WL#9335: Enable MDL Locking for Recovered and Detached Prepared XA Transactions

Affects: Server-8.0   —   Status: Complete

This WL addresses two scenarios related to XA where MDL locks are not properly
taken/held.

Scenario 1:
If a client connection is broken/ended when XA transaction is in PREPARED state,
transaction is detached from THD and stays in XA transaction cache. MDL locks
associated with such transactions are released during connection cleanup.
This breaks XA Transaction integrity as participating tables are open for DDL by
other connections.

To fix this incorrect behaviour it is required to enable holding MDL locks for
prepared XA transaction in case client disconnects.

Scenario 2:
If server goes down(graceful or crash) when XA transaction is in PREPARED state,
Innodb recovers such XA transactions during server start up and puts the
transaction into server XA transaction cache. But currently there is no MDL locks
taken on participating tables. This leads to integrity problems.

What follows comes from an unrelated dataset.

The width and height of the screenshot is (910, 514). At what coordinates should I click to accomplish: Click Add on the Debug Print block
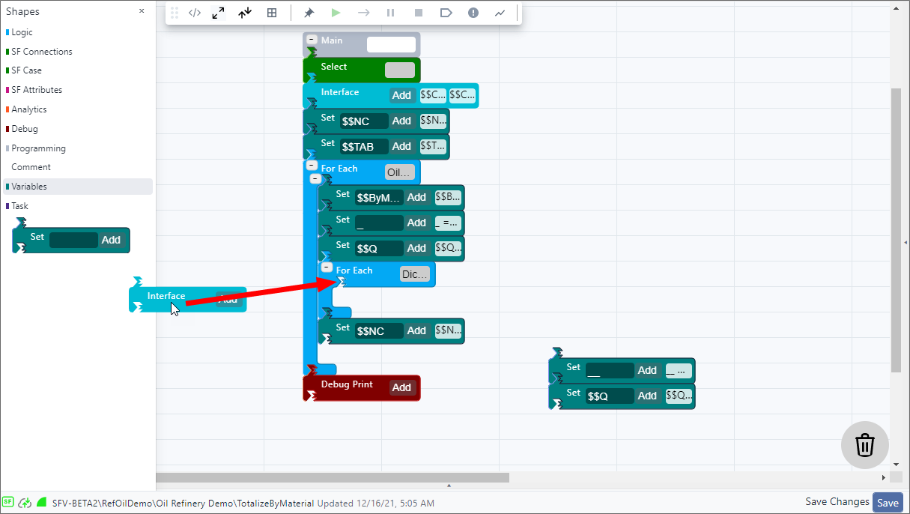[402, 387]
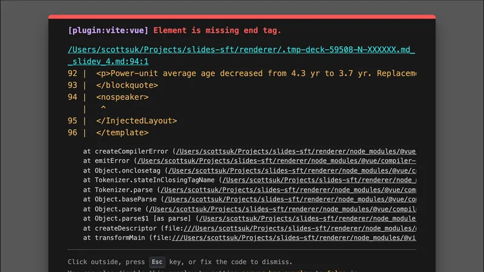The width and height of the screenshot is (484, 272).
Task: Open the createCompilerError stack trace path
Action: 296,151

To fix this incorrect behavior it is required to take proper MDL locks
during XA transaction recovery.

For both use cases it is required to implement a MDL backup mechanism
to hold MDL locks during absence of active connection(THD object)
as described in above scenarios.

This work fixes BUG#9335.
Functional Requirements:
============================
Requirement 1:
MDL locks for an XA transaction in PREPARED state MUST be held for
disconnected client.

Requirement 1.1: MDL locks MUST be in granted state and no new requests
are allowed to go through until XA COMMIT/XA ROLLBACK is done for
unfinished XA transactions.

Requirement 2:
All MDL locks held by XA transaction(s) in PREPARED state before server
restart/crash MUST be acquired on server start up as part of Innodb
recovering procedure.

Requirement 2.1: All XA transactions in PREPARED state MUST take proper
MDL locks during recovery and server MUSTN'T grant MDL locks on
participating tables to a new connection until unfinished XA transactions
are committed/rolled back.

Non-Functional Requirements:
============================
Requirement 1. Implement MDL locks for multiple XA during recovery: Multiple XA
transaction in recovery MUST be handled and proper locks should be taken in
association with each recovered XA transaction.

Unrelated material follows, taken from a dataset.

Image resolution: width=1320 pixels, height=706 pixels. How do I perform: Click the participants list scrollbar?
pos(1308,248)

Requirement 2. New solution MUST be implemented as independent as possible: New
system should be extensible for other features where MDL_locks need to he held in
absence of active connection, not just for XA.

General remarks about availability of a prepared XA transaction from another 
connection.
----------------------------------------------------------------------------
XA transaction that was prepared from one connection can be committed or
rolled back from another connection only in case the XA transaction is in
recovery mode. XA transaction is in recovery mode when it was prepared and
an original session (from where a transaction was initiated) has been the
disconnected.

If XA transaction was initiated from some connection and moved to PREPARED state
(using the statement XA PREPARE) but connection is still alive (no disconnection
happened or server restarted) then such XA transaction unknown from other
connections.

It means that it safe to backup MDL locks on a session disconnect.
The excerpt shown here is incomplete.